Headphone Science: Painted
Symbolic Interaction

Oakland, California producer and illmatik vibes_delete:thought (aka ivdt.net) curator Dustin Craig creates detailed electronic pictures for the mind in the aptly-titled Painted. His Headphone Science material resists pigeonholing: it's hardly dance music though it's not without rhythm; it's not ambient soundscaping either as the incessant activity in his song-length pieces renders them anything but aural wallpaper. Perhaps it's best to think of them as electronic playgrounds teeming with joyous melodies and a constant flow of percussive and synthetic sounds. In the representative track “Life is a Dream,” an ultra-pretty keyboard melody resounds from the seeming center of a jam-packed video arcade where machines collectively generate a dense mass of alien chatter. “Clouded in Treasures,” which unfurls with a head-nodding ease, sounds as if it's being played at the seashore with outdoor ambiance and gull cries colouring its melodic explorations. Sometimes Craig humanizes his material by placing piano at the center, as the elegant themes coursing through “Makoto and Mai” attest, and in this slightly funky case there are even beats too. The forecast is not always sunny, however: “5CM” opens the album with a dirge of distorted voices, cloudy rumble, and electronic haze, while “She Tried to Help Him” offers a relatively uncluttered sampling of melancholia. Still, they're the exception to the rule: imagine the recorded sounds of a children's playground on a busy Saturday afternoon transcribed into electronic form with pretty melodies sprinkled over top and you're on your way to imagining Painted's sound.

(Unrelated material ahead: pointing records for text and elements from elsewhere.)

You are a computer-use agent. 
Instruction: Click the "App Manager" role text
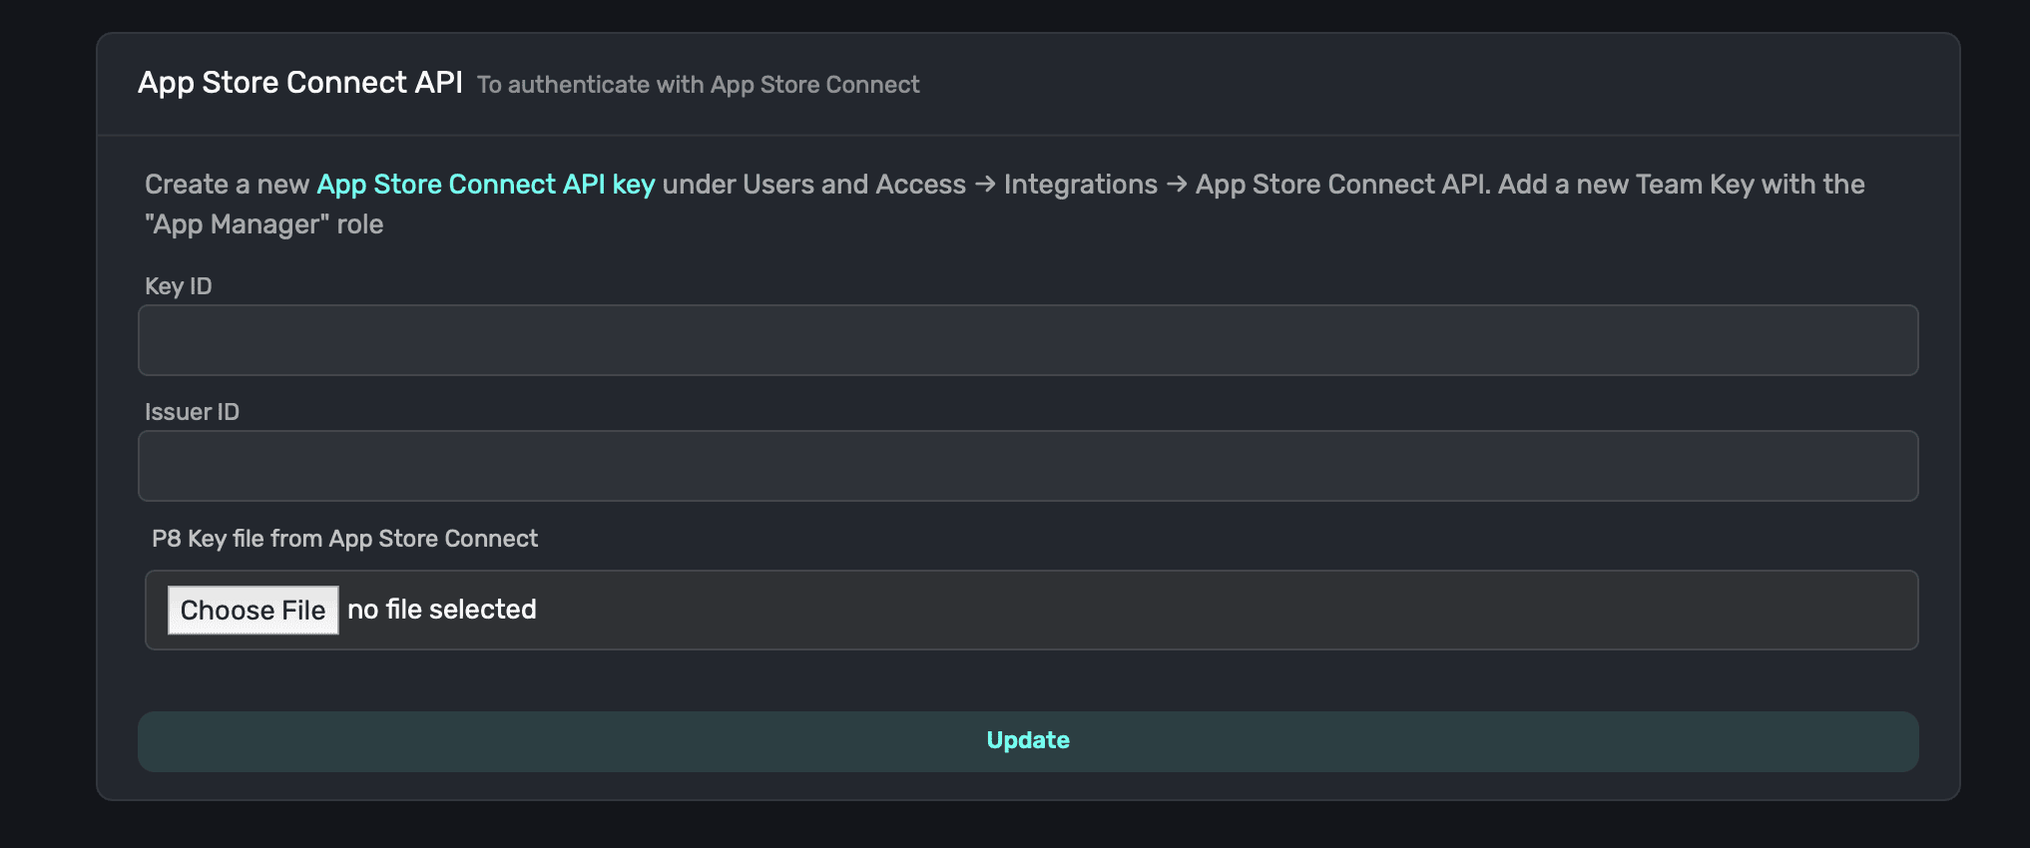[263, 224]
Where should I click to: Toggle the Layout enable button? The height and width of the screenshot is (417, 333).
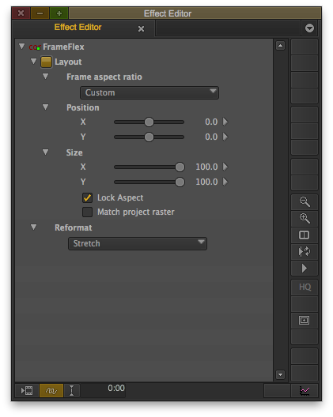46,62
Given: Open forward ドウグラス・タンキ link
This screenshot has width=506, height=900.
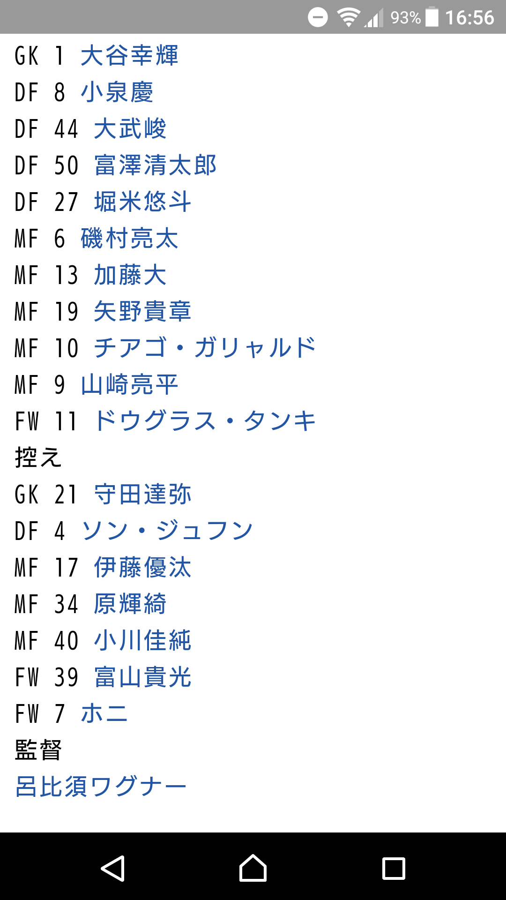Looking at the screenshot, I should (205, 421).
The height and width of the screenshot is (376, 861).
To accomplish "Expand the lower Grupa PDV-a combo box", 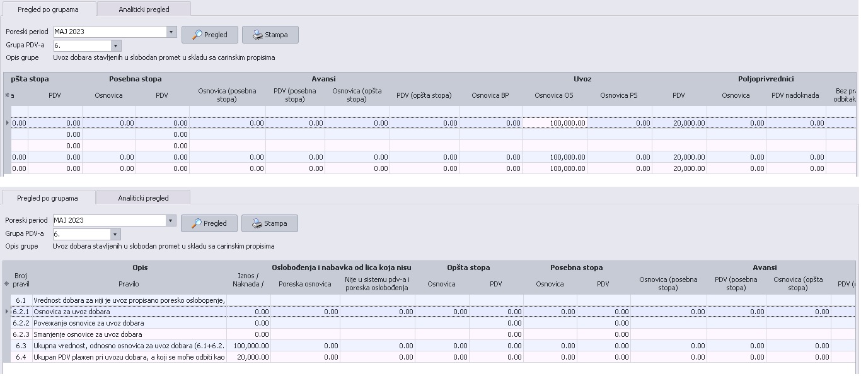I will tap(115, 234).
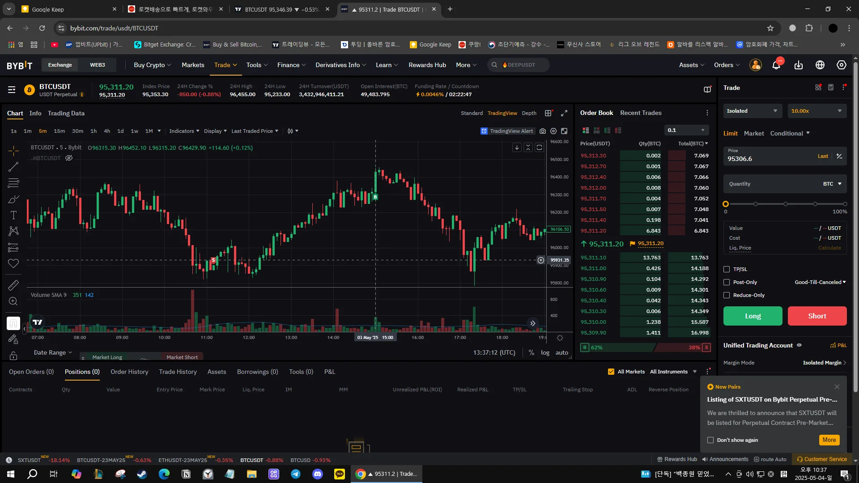Image resolution: width=859 pixels, height=483 pixels.
Task: Check the Post-Only option
Action: click(727, 282)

Fleshing out the release, Craig's eight originals are followed by five remixes: Sokif ups the wonderland ante by adding the bright ping of glockenspiels to “Life is a Dream,” making the original even prettier as a result; Electricwest (Patrick Benolkin) injects spacey boom-bap atmosphere into his slinky makeover of “Spirits at Night”; Soma and Broken Haze transform “Clouded in Treasures” and “Coil Online” into a steamy banger and funky dance cut respectively; and The Retail Sectors (Kentaro Togawa), true to form, re-imagines “Makoto & Mai” as a guitar-based epic that alternates between ponderous and celebratory episodes.